- Andy Coulson said he "may" have had access to top-secret state material, even though he only had low-level clearance.
- He retained shares in News Corporation worth £40,000 during his time working in Downing Street but was "never asked about any share or stock holdings" by David Cameron.
- He was not involved in the handling of News Corp's bid for full control of BSkyB.
Andy Coulson, the Prime Minister's former spin doctor, has told the Leveson Inquiry that his previous level of security clearance would allow occasional access to top-level paperwork and participation in secret meetings.
He said when he arrived at Downing Street he did not ask what level his clearance was and assumed it would be the appropriate level.
"I should say that I never asked for special access and did not ask for special authority over the Civil Service," he said in his written statement.
"I went to the meetings I was invited to and got on with my job."

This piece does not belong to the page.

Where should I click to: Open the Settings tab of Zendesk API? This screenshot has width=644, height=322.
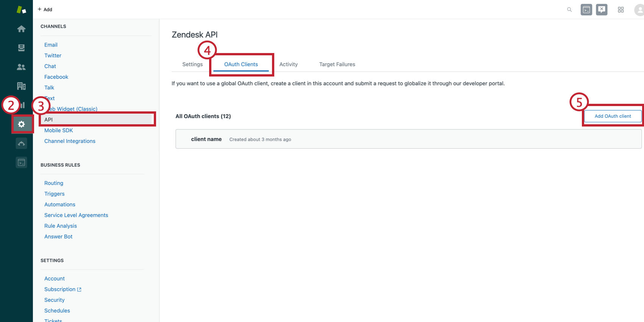(x=192, y=64)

The lack of a comprehensive vetting process of Mr Coulson by Downing Street also became clear during his evidence.
As Keir Simmons reports, Mr Coulson said Mr Cameron had not sought any further assurances over his links to the phone-hacking scandal after July 2009, despite allegations about pay-offs for victims starting to emerge in The Guardian newspaper:
He also revealed that he held stocks in News Corporation worth £40,000 while working as the prime minister's press chief, but stressed that in his opinion, he did not consider it any form of conflict of interest.
Mr Coulson also dismissed rumours that he kept a potentially explosive diary of his time in the job.
He played down the closeness of his relationship with Rupert Murdoch - his boss while editor of the News of the World.
Asked by Robert Jay QC, counsel for the inquiry, whether he had kept a diary between 2007 and his departure from Downing Street in 2010, Mr Coulson replied that he had not.
However, he did say there were "notes that I would take in the course of my work both in opposition and in government".
Mr Coulson said he had "thoroughly enjoyed" working for Mr Murdoch until he was forced to resign by the conviction of News of the World royal reporter Clive Goodman for phone hacking.